[Saved data entries]
>>

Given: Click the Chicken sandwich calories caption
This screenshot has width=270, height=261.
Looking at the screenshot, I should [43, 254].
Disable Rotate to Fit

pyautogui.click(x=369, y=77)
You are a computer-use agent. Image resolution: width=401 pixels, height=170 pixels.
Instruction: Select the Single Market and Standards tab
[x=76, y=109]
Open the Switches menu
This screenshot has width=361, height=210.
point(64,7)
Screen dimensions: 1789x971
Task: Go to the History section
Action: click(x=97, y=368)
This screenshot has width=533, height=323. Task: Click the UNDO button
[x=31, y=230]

<<

» **WORK REQUEST**:
An exact restatement of the lines from the one with "Instruction: Select the" through the last line of the data is the only acceptable answer.

» **TASK OUTPUT**:
Instruction: Select the Single Market and Standards tab
[x=76, y=109]
Open the Switches menu
This screenshot has width=361, height=210.
point(64,7)
Screen dimensions: 1789x971
Task: Go to the History section
Action: click(x=97, y=368)
This screenshot has width=533, height=323. Task: Click the UNDO button
[x=31, y=230]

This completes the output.